Hoje, segundo ele, dois problemas se colocam nas avaliações das políticas públicas para a agricultura familiar e a agroecologia: “Em primeiro lugar, nós as analisamos individualmente, e não multissetorialmente. Em segundo, avaliamos as políticas públicas na medida em que elas se enquadrem na lógica de produção agroindustrial. O caminho não é esse. Precisamos de uma nova forma, um novo método de analisar a agroecologia”, enfatizou.

Pesquisa sobre o Planapo

A Oficina permitiu compartilhar os resultados de outra pesquisa recente: a “Avaliação do Plano Nacional de Agroecologia e Produção Orgânica (Planapo): primeiros resultados”.
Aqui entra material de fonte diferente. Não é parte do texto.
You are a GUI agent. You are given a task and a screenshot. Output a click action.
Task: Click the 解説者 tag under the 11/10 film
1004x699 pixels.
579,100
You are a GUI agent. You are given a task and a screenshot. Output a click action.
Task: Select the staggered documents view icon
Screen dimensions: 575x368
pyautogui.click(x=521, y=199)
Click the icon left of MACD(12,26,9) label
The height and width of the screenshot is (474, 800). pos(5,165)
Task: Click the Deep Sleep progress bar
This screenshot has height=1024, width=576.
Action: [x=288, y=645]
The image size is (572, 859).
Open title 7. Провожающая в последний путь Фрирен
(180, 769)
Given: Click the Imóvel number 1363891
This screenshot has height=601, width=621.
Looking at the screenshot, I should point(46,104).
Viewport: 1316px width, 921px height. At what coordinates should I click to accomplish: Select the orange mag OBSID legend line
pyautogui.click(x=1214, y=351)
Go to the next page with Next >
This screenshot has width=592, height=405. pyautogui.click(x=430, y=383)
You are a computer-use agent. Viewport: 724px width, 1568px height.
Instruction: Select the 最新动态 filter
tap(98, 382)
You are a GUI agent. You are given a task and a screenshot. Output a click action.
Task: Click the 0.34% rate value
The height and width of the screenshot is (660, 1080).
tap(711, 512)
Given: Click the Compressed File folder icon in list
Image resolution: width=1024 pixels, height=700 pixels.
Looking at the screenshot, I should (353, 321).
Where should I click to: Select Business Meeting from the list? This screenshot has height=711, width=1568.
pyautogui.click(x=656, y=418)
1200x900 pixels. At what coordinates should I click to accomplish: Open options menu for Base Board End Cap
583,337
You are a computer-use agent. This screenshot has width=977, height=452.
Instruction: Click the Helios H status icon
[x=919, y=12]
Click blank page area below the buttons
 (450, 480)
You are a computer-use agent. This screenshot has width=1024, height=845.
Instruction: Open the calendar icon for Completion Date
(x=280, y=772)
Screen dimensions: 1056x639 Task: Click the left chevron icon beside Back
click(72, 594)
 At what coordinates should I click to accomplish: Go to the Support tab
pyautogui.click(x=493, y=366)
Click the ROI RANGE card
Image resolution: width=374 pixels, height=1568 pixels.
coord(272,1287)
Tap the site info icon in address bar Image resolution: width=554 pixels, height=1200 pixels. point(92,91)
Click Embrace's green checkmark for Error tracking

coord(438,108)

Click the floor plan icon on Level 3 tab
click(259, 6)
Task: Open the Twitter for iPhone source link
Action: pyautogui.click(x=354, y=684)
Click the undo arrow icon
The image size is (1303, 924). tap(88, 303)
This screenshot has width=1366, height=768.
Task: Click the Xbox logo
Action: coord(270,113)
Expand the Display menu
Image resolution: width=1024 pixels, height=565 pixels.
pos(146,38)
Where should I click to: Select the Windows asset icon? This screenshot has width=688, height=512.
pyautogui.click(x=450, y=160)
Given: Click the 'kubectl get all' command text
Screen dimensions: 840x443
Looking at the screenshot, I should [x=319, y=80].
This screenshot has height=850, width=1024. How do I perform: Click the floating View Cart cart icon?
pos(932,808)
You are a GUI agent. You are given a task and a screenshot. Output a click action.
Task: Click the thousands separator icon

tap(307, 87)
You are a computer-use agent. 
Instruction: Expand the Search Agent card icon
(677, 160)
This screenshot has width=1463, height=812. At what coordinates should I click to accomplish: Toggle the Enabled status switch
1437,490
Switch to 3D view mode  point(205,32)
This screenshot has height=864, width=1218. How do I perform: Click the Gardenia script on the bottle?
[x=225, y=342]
Fruto de uma parceria entre a Universidade de Brasília, o Ipea, a Embrapa Cerrados e a Comissão Nacional da Política de Agroecologia e Produção Orgânica (CNAPO), a pesquisa, apresentada por Mario Ávila, professor da UnB, apontou que, entre os aspectos considerados positivos no Plano, estão: a construção participativa, em diálogo com a sociedade, e o aprendizado daí resultante; a integração de iniciativas; a estrutura de governança; a articulação dos movimentos sociais; a inserção de temas e iniciativas importantes. 

Quanto aos aspectos negativos, a pesquisa apontou a baixa prioridade dada à agroecologia no governo; a limitação de recursos; o fato de o Plano ser considerado um “apanhado” de ações pré-existentes; a falta de inovação nos instrumentos; e o fato do Plano ser muito extenso e ter excesso de iniciativas.

Ainda segundo Mario, nas respostas sobressaiu a ausência de temas relevantes, como o acesso à terra e a regularização dos territórios, a questão das áreas livres de transgênicos e a agricultura urbana e periurbana.

O pesquisador assinalou que a percepção majoritária dos entrevistados, tanto a respeito da Política quanto do Plano, é de que “representaram um grande avanço para o país, e em especial, para a agroecologia e para os movimentos sociais camponeses”.

A ofensiva dos setores conservadores da academia

Em sua exposição, Paulo Niederle, pesquisador da UFRGS, destacou que há uma ofensiva dos setores mais conservadores que tentam deslegitimar no meio acadêmico as políticas públicas existentes nessa área com diferentes argumentos. “Dizem, por exemplo, que há um esvaziamento do meio rural e só agricultores mais capitalizados conseguem sobreviver. De fato, segundo o Pnad, há uma queda no número de moradores, mas, por outro lado, houve um aumento na quantidade de domicílios na zona rural”.

Outra tese levantada por esses setores, segundo ele, é que o país vive um processo de “desagrariação”, em que a capacidade de gerar emprego agrícola é cada vez menor. Paulo Niederle concorda que há menos pessoas na área rural dedicadas às atividades agrícolas, e um crescimento das que trabalham com comércio e serviços. Mas lembra que essa argumentação “não leva em conta o impacto do fato dos agricultores produzirem os alimentos das suas famílias”. 

Na sua avaliação, também não procede a ideia de que, no atual modelo agrário, o protagonismo é da tecnologia e, portanto, a terra não teria mais tanto valor. “Esse argumento é falso, já que a terra está muito valorizada e, não por acaso, existem projetos de lei para permitir a sua compra por estrangeiros”, lembrou.

Segundo ele, as políticas públicas para a agricultura familiar e agroecologia deram bons resultados e promoveram a participação social: “O conjunto de políticas públicas brasileiras é único no panorama da América Latina. Não há nada similar nos outros países”, destacou o pesquisador da UFRGS.

Também para Paulo Petersen, o saldo é positivo, mas advertiu que “se as políticas públicas não tiverem como foco o fortalecimento dos atores locais não serão uma política de desenvolvimento rural”.

O coordenador-executivo da AS-PTA destacou ainda que experiências como a do Polo da Borborema vêm se consolidando porque estão em territórios com forte presença da agricultura familiar e de suas organizações locais, que formam redes e buscam diferentes parcerias e políticas para construir e implementar seu projeto. “Foi o encontro das capacidades do Polo com o enfoque sistêmico agroecológico que permitiu os avanços e conquistas no Polo”, afirmou.